[Tasks and exercises]
(a) Answer these from the piece about Saaho Village below, one line each, marked the same way:
(i) At what street address is Saaho Village located?
(ii) On what day and date did it open?
(iii) Who owns it?
(b) In the piece about Saaho Village below, turn the paragraph starting "Saaho Village, which opened on Monday" into a short bulleted list that keeps its main facts.
(c) Carry on writing the piece about Saaho Village below, starting right after its last sentence.

[Page excerpt]
........

Great Neck is beginning to feel like Long Island’s Little Asia, with three new Asian eateries opening within the past three months and two more on their way. With a large number of Japanese, Chinese and Thai restaurants entering the food scene, new establishments need to offer something that no other eatery does, whether it be an original menu, unique decor or one-of-a-kind service. Saaho Village, located at 69 Middle Neck Rd., satisfies all three of these characteristics.
Saaho Village, which opened on Monday, May 8, offers traditional Cantonese fare with a modern twist in a clean, bright dining room. Owner Spencer Chan created Saaho Village in order to recreate an old Cantonese recipe, Saaho rice noodles originating from the Qing Dynasty, with seasonal ingredients in a modern setting.

........

[Study material]
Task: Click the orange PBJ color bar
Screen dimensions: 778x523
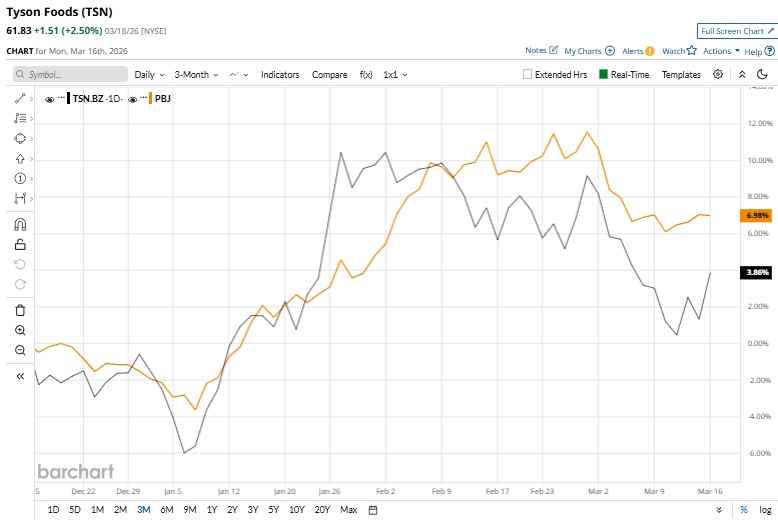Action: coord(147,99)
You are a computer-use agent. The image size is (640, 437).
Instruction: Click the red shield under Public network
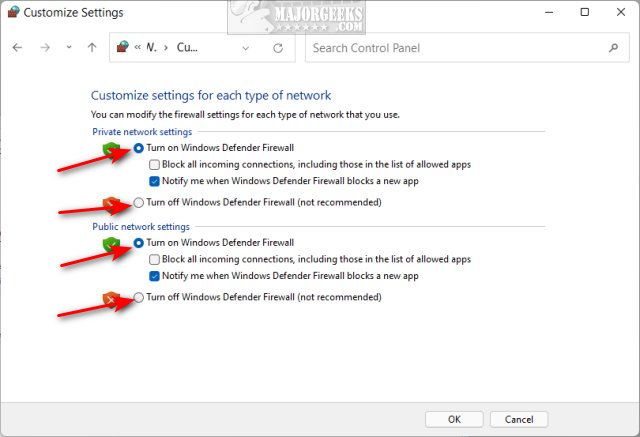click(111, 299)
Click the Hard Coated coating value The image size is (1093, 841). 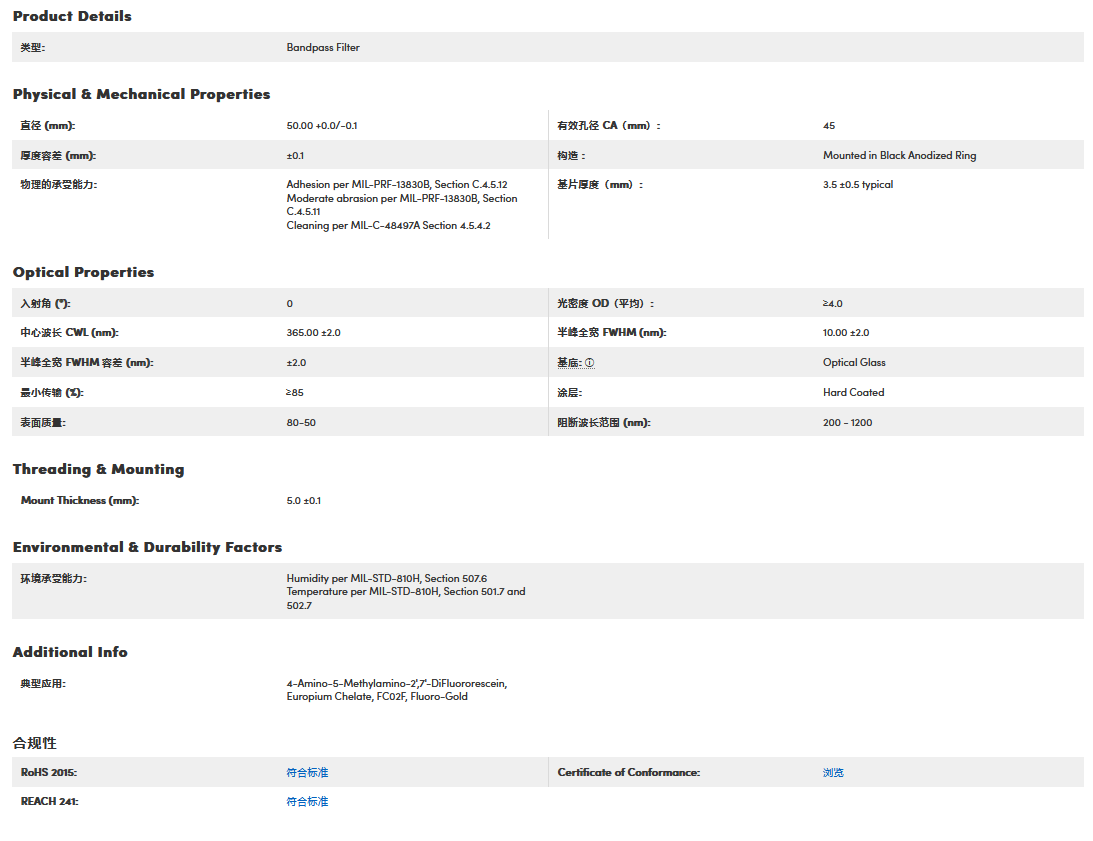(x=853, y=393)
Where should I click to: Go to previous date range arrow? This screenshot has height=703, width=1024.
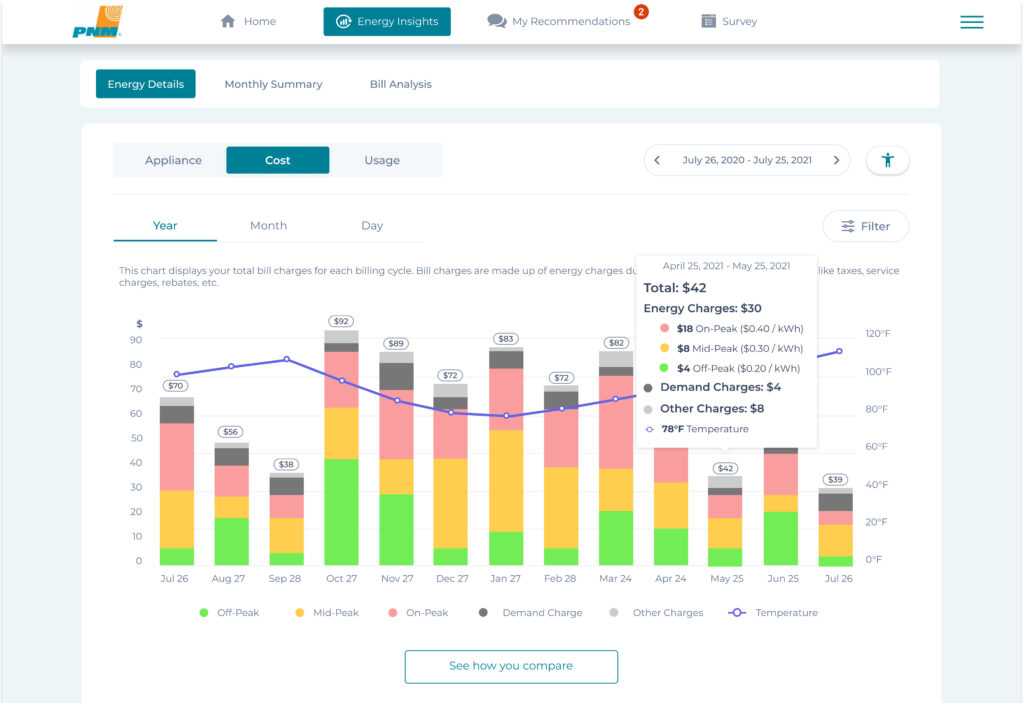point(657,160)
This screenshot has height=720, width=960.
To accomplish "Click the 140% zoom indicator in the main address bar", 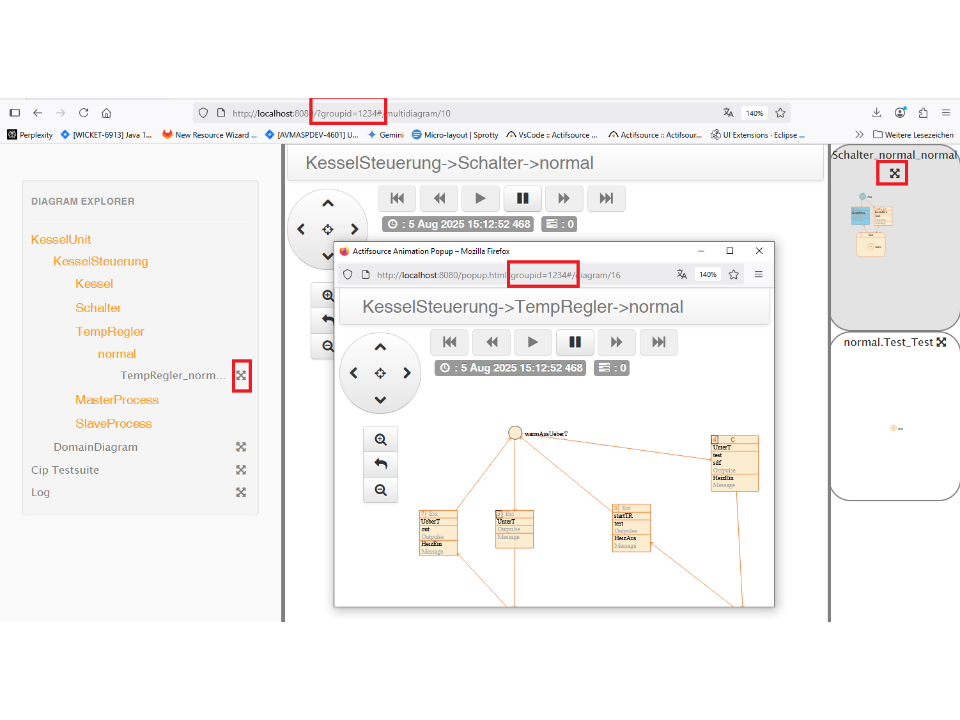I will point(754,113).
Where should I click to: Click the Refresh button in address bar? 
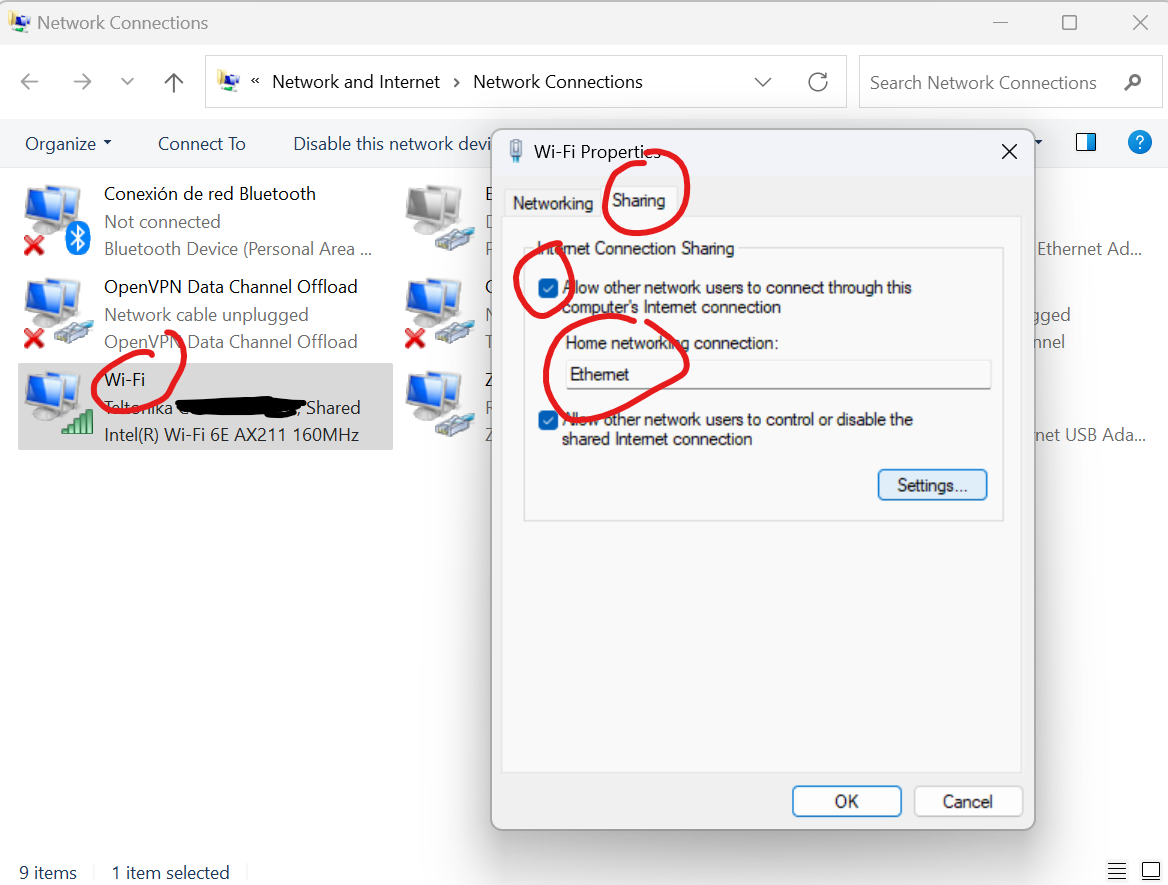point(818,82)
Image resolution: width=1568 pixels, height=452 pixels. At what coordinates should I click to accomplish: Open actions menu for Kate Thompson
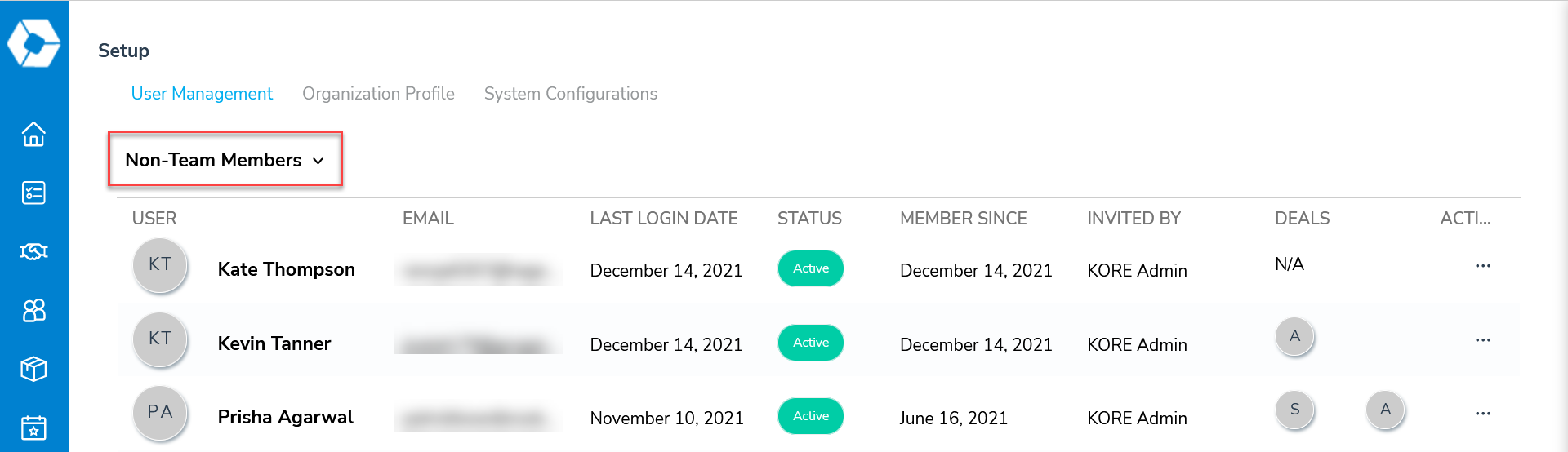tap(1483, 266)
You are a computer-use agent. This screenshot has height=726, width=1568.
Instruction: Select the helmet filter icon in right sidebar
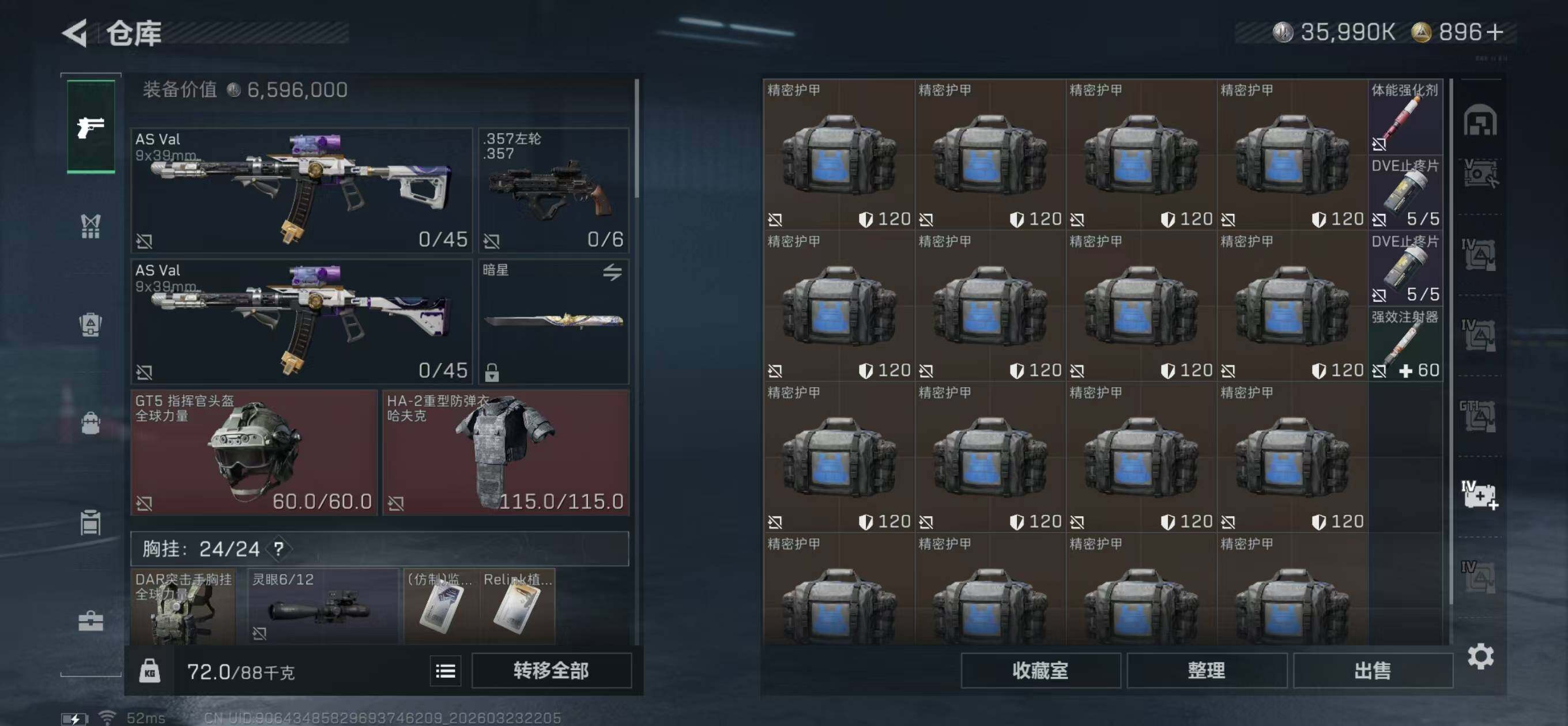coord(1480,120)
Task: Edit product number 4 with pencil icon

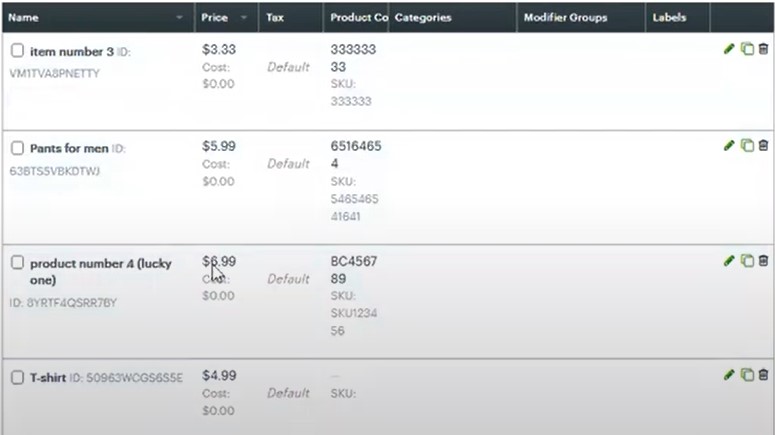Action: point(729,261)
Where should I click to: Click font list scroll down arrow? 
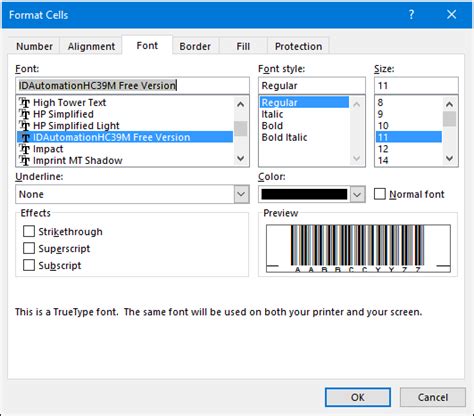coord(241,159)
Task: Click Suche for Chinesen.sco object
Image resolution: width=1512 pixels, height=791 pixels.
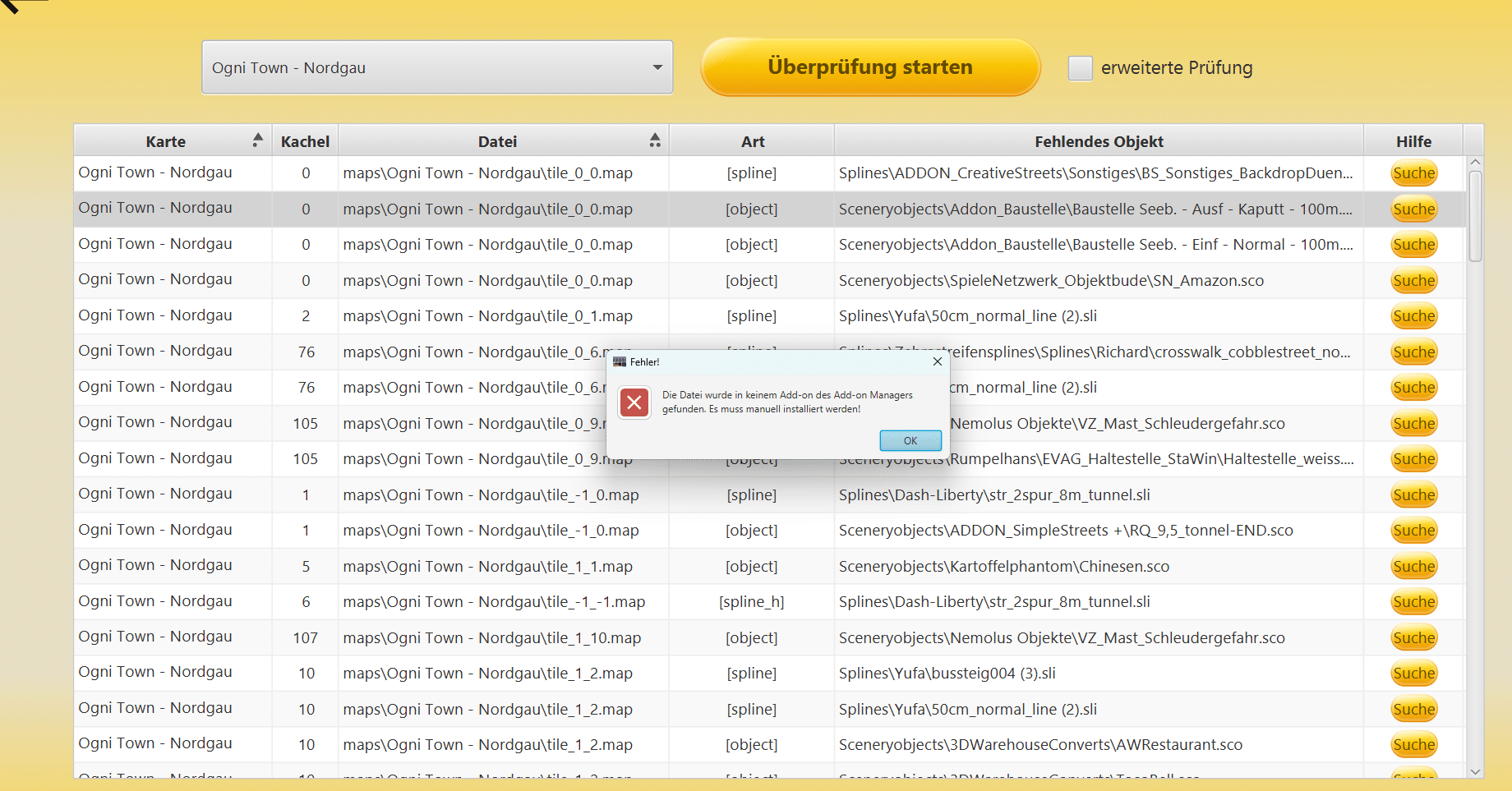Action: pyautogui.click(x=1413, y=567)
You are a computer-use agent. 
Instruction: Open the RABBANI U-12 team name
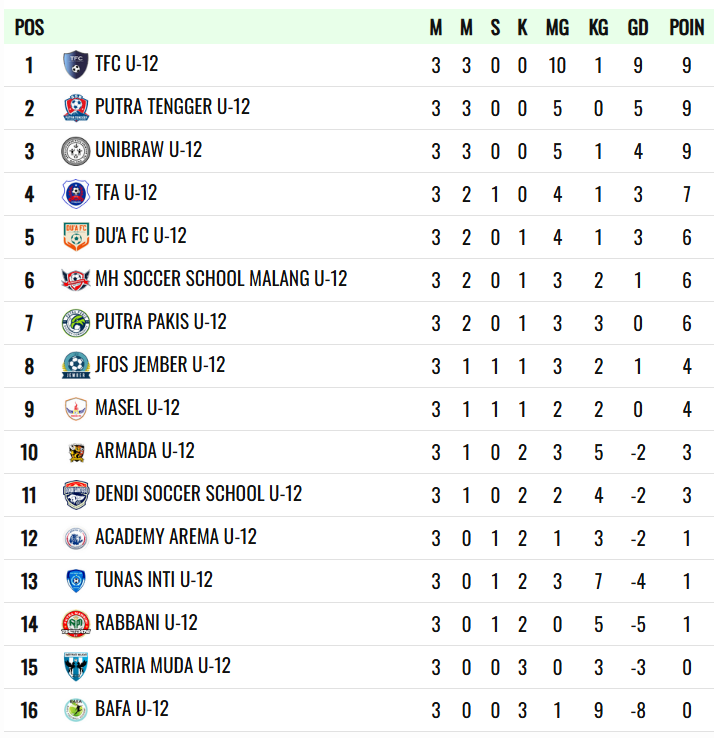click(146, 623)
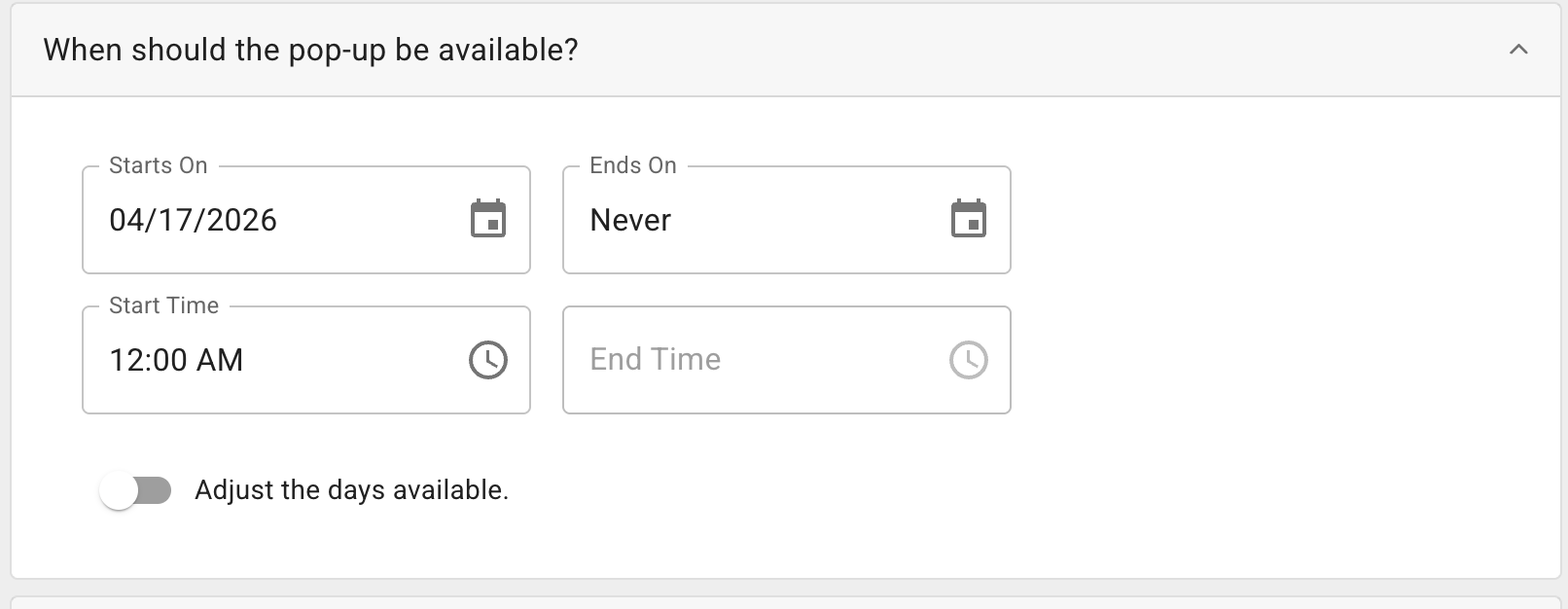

........

[Exercise answers]
(a)
(i) 69 Middle Neck Rd.
(ii) Monday, May 8
(iii) Spencer Chan

(b)
- Opened Monday, May 8
- Serves traditional Cantonese food with a modern twist
- Has a clean, bright dining room
- Owner Spencer Chan started it to recreate an old Cantonese recipe, Saaho rice noodles from the Qing Dynasty, using seasonal ingredients in a modern setting

(c)
“We’ve invested countless hours in perfecting this time-honored noodle-making craft, using organic rice grains, the freshest-quality seasonal ingredients and infusing other styles of Chinese cuisine to evoke tradition while exploring possibilities in creating something very new and exciting,” Chan explains on the Saaho Village website.
The restaurant is rather small with about seven or eight tables and counter seating at a small bar. From comfortable metal chairs to freshly painted red walls to traditional Chinese artwork detailing the noodle-making process adorning the walls, the restaurant is spotless and painstakingly decorated. Service is fantastic, although there may be a slight language barrier; the plentiful staff was quick to take our order and oftentimes asked how the meal was going.
The menu combines traditional Cantonese noodle recipes with modern Asian-fusion options, developed based upon the availability of organic fresh produce. Saaho Village offers small plates like Arctic clam salad and chicken wings in a lemongrass and fermented wine sauce to start, as well as freshly steamed dim sum like barbecue eel dumplings and foie gras dumplings.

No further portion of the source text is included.